Shadow of the Wind Rothdas book review RSS
3.0 Stars
1-1-2015

This story combines gothic soap opera with some uninspiring meta-literary ideas. Like N-thousand books before it, Shadow of the Wind focuses on writing, books, and the love of reading. Many of the characters are book sellers, writers, translators, librarians, wide-eyed book lovers, etc. The villians like televison. The story unfolds as the young protagonist tries to track down the history of a certain novel, going from one tidbit of information and small tale to the next. He learns about the novel's author, and how the drama in the author's life parallels the drama in the protagonist's life. It is a similar setup to the Harry Potter books, except that in this case the main story is Spanish soap opera rather than adventures at a wizard boarding school. If you're into Spanish soap opera, this is great!
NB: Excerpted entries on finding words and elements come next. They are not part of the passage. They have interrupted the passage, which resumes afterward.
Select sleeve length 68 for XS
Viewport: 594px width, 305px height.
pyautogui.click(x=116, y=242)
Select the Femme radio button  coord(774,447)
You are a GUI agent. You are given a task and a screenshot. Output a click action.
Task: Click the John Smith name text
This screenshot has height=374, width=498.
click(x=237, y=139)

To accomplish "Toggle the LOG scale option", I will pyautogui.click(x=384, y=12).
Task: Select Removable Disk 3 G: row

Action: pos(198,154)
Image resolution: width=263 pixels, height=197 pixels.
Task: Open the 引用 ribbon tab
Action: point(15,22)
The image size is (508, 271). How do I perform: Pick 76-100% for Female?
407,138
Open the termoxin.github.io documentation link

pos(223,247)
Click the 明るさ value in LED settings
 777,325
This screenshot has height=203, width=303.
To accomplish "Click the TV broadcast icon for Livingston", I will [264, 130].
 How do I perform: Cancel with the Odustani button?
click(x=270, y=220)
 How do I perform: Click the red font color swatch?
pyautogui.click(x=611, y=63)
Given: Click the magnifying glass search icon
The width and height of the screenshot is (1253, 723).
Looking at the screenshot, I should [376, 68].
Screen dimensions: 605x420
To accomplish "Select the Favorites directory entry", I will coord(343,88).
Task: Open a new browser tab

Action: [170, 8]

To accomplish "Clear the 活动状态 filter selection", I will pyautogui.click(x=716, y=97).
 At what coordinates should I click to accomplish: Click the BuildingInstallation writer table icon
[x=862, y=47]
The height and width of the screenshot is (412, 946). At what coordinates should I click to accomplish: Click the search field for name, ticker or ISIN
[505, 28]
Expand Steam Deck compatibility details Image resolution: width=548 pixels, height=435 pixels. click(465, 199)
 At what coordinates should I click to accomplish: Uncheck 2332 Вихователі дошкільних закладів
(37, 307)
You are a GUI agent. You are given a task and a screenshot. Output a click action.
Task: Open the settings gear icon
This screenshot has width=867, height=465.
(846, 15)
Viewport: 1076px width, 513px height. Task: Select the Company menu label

If you're not, then it is less so. There are Dad's being murderously upset over their daughter's virginity, people obsessing over their first love from 20 years ago, a complete unawareness of birth control, vows of eternal vengeance, pining caretakers and parents, mistaken/assumed identities, cursed houses, etc. Hmmmm, I might be making it sound better than it is. Anyway, there is a lot of this soap opera (500 pages), and while I realize the soap opera was an intentional style, I didn't entirely enjoy it and had trouble connecting with the character's contrived and willfully bad decisions. Seriously, if the head of the city police threatens to use a blow torch on you, *again*, just move to a different city. More generally, I felt that there was this weird mismatch between the light-hearted and adventerous tone of much of the book, and the deadly state-sactioned violence that the main characters were risking. Compare this to another Gothic book, Melmoth the Wanderer, which is un-relentingly grim and has a much, much deeper stack-trace of nested stories. I feel like Melmoth's consistency and extremism works much better in a Gothic novel.

The Shadow of the Wind did have its bright spots. The author isn't a bad writer, and there were many small spots of charming dialog and vivid description. It's just that the overall plot and design of the book never really cohered for me.